What to produce
Copy nothing but the lines below running from the line containing "Pagamentos (558, 86)" through the line containing "[searchbox] (89, 128)", both end lines included.

Supplied records
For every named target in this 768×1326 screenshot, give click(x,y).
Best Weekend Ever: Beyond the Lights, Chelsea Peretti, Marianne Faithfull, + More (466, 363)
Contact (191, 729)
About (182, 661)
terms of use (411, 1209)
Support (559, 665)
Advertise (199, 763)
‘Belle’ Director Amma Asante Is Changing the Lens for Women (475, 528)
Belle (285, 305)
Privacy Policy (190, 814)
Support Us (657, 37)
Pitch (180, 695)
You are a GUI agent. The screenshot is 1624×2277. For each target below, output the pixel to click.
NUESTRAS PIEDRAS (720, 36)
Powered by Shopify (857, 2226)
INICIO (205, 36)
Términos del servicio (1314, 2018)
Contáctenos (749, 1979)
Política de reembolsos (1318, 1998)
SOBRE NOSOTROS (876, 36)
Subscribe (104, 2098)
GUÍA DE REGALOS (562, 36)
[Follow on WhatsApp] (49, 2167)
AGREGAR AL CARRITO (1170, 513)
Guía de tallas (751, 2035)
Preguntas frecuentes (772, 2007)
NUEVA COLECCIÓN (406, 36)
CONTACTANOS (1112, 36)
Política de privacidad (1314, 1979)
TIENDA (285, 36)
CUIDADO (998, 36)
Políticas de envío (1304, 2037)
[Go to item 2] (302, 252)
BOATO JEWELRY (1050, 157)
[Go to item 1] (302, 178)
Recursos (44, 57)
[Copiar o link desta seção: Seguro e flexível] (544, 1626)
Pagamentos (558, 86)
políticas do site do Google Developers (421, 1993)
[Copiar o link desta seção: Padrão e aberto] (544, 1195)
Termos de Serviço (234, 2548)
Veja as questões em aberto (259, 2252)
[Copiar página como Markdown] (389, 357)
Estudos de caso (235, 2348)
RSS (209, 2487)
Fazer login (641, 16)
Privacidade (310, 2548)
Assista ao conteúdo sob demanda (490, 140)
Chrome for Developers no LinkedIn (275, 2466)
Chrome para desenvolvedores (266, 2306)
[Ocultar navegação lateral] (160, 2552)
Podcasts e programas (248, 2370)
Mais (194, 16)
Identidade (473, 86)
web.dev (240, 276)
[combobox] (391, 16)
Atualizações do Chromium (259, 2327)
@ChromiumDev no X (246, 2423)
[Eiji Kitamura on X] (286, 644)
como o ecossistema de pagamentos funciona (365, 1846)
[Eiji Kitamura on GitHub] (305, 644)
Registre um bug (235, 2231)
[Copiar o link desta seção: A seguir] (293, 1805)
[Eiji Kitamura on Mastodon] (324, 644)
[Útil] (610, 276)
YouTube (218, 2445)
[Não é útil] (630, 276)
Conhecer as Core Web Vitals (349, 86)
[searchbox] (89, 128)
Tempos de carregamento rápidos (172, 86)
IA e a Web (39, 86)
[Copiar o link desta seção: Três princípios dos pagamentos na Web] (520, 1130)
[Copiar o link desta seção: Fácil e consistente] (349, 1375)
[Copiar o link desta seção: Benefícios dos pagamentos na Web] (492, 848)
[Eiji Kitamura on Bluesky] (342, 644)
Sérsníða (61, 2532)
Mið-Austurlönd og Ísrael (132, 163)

Answer
Pagamentos (558, 86)
políticas do site do Google Developers (421, 1993)
[Copiar o link desta seção: Padrão e aberto] (544, 1195)
Termos de Serviço (234, 2548)
Veja as questões em aberto (259, 2252)
[Copiar página como Markdown] (389, 357)
Estudos de caso (235, 2348)
RSS (209, 2487)
Fazer login (641, 16)
Privacidade (310, 2548)
Assista ao conteúdo sob demanda (490, 140)
Chrome for Developers no LinkedIn (275, 2466)
Chrome para desenvolvedores (266, 2306)
[Ocultar navegação lateral] (160, 2552)
Podcasts e programas (248, 2370)
Mais (194, 16)
Identidade (473, 86)
web.dev (240, 276)
[combobox] (391, 16)
Atualizações do Chromium (259, 2327)
@ChromiumDev no X (246, 2423)
[Eiji Kitamura on X] (286, 644)
como o ecossistema de pagamentos funciona (365, 1846)
[Eiji Kitamura on GitHub] (305, 644)
Registre um bug (235, 2231)
[Copiar o link desta seção: A seguir] (293, 1805)
[Eiji Kitamura on Mastodon] (324, 644)
[Útil] (610, 276)
YouTube (218, 2445)
[Não é útil] (630, 276)
Conhecer as Core Web Vitals (349, 86)
[searchbox] (89, 128)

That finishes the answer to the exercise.